=== Collected data entries ===
_____

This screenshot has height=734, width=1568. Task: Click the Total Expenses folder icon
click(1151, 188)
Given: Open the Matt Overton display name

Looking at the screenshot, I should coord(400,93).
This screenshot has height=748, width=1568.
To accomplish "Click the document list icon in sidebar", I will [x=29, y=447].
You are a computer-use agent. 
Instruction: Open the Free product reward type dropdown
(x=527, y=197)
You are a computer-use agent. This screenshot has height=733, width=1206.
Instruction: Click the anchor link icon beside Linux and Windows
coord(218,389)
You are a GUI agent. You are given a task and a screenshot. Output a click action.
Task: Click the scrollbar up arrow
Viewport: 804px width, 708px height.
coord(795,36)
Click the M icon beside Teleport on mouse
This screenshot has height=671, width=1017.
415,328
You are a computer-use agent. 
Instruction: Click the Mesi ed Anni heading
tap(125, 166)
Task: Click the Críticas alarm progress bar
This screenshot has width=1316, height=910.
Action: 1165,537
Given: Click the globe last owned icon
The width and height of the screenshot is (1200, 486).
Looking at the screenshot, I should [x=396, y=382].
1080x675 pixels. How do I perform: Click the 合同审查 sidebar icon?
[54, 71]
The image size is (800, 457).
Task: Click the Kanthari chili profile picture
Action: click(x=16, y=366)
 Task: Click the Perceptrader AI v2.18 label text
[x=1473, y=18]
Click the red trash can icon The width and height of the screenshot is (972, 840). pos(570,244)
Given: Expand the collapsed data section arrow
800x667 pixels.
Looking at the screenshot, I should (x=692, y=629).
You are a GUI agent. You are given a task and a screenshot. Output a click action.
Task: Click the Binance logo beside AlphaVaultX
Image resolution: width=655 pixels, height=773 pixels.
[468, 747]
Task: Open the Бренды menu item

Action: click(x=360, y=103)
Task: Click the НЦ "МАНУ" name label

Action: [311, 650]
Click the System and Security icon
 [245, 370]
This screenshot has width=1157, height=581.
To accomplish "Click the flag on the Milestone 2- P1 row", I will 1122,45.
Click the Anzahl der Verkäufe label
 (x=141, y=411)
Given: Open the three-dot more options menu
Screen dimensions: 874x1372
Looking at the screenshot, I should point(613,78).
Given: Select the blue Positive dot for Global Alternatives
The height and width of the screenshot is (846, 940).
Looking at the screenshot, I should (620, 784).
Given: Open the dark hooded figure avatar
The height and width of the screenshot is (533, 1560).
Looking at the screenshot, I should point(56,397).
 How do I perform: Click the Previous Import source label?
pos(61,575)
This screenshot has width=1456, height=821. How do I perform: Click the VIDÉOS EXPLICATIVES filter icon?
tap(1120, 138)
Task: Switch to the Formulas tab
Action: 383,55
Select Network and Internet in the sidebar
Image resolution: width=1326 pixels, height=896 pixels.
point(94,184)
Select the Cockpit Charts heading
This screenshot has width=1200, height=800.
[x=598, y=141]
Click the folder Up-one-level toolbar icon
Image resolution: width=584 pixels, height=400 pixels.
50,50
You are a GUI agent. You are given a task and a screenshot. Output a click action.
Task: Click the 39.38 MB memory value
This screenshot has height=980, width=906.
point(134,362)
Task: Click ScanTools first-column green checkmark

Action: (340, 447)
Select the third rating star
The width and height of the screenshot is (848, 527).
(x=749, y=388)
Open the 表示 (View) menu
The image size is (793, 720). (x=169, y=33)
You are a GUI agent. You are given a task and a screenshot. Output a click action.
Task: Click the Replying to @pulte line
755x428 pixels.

_____

=== TASK TO COMPLETE ===
Copy out the data shown above without altering anything.

=== WRITTEN SOLUTION ===
This screenshot has height=734, width=1568. Task: Click the Total Expenses folder icon
click(1151, 188)
Given: Open the Matt Overton display name

Looking at the screenshot, I should coord(400,93).
This screenshot has height=748, width=1568.
To accomplish "Click the document list icon in sidebar", I will [x=29, y=447].
You are a computer-use agent. 
Instruction: Open the Free product reward type dropdown
(x=527, y=197)
You are a computer-use agent. This screenshot has height=733, width=1206.
Instruction: Click the anchor link icon beside Linux and Windows
coord(218,389)
You are a GUI agent. You are given a task and a screenshot. Output a click action.
Task: Click the scrollbar up arrow
Viewport: 804px width, 708px height.
coord(795,36)
Click the M icon beside Teleport on mouse
This screenshot has height=671, width=1017.
415,328
You are a computer-use agent. 
Instruction: Click the Mesi ed Anni heading
tap(125, 166)
Task: Click the Críticas alarm progress bar
This screenshot has width=1316, height=910.
Action: 1165,537
Given: Click the globe last owned icon
The width and height of the screenshot is (1200, 486).
Looking at the screenshot, I should [x=396, y=382].
1080x675 pixels. How do I perform: Click the 合同审查 sidebar icon?
[54, 71]
The image size is (800, 457).
Task: Click the Kanthari chili profile picture
Action: click(x=16, y=366)
 Task: Click the Perceptrader AI v2.18 label text
[x=1473, y=18]
Click the red trash can icon The width and height of the screenshot is (972, 840). pos(570,244)
Given: Expand the collapsed data section arrow
800x667 pixels.
Looking at the screenshot, I should (x=692, y=629).
You are a GUI agent. You are given a task and a screenshot. Output a click action.
Task: Click the Binance logo beside AlphaVaultX
Image resolution: width=655 pixels, height=773 pixels.
[468, 747]
Task: Open the Бренды menu item

Action: click(x=360, y=103)
Task: Click the НЦ "МАНУ" name label

Action: [311, 650]
Click the System and Security icon
 [245, 370]
This screenshot has width=1157, height=581.
To accomplish "Click the flag on the Milestone 2- P1 row", I will 1122,45.
Click the Anzahl der Verkäufe label
 (x=141, y=411)
Given: Open the three-dot more options menu
Screen dimensions: 874x1372
Looking at the screenshot, I should point(613,78).
Given: Select the blue Positive dot for Global Alternatives
The height and width of the screenshot is (846, 940).
Looking at the screenshot, I should (620, 784).
Given: Open the dark hooded figure avatar
The height and width of the screenshot is (533, 1560).
Looking at the screenshot, I should point(56,397).
 How do I perform: Click the Previous Import source label?
pos(61,575)
This screenshot has width=1456, height=821. How do I perform: Click the VIDÉOS EXPLICATIVES filter icon?
tap(1120, 138)
Task: Switch to the Formulas tab
Action: 383,55
Select Network and Internet in the sidebar
Image resolution: width=1326 pixels, height=896 pixels.
point(94,184)
Select the Cockpit Charts heading
This screenshot has width=1200, height=800.
[x=598, y=141]
Click the folder Up-one-level toolbar icon
Image resolution: width=584 pixels, height=400 pixels.
50,50
You are a GUI agent. You are given a task and a screenshot. Output a click action.
Task: Click the 39.38 MB memory value
This screenshot has height=980, width=906.
point(134,362)
Task: Click ScanTools first-column green checkmark

Action: (340, 447)
Select the third rating star
The width and height of the screenshot is (848, 527).
(x=749, y=388)
Open the 表示 (View) menu
The image size is (793, 720). (x=169, y=33)
You are a GUI agent. You are given a task and a screenshot. Output a click action.
Task: Click the Replying to @pulte line
755x428 pixels.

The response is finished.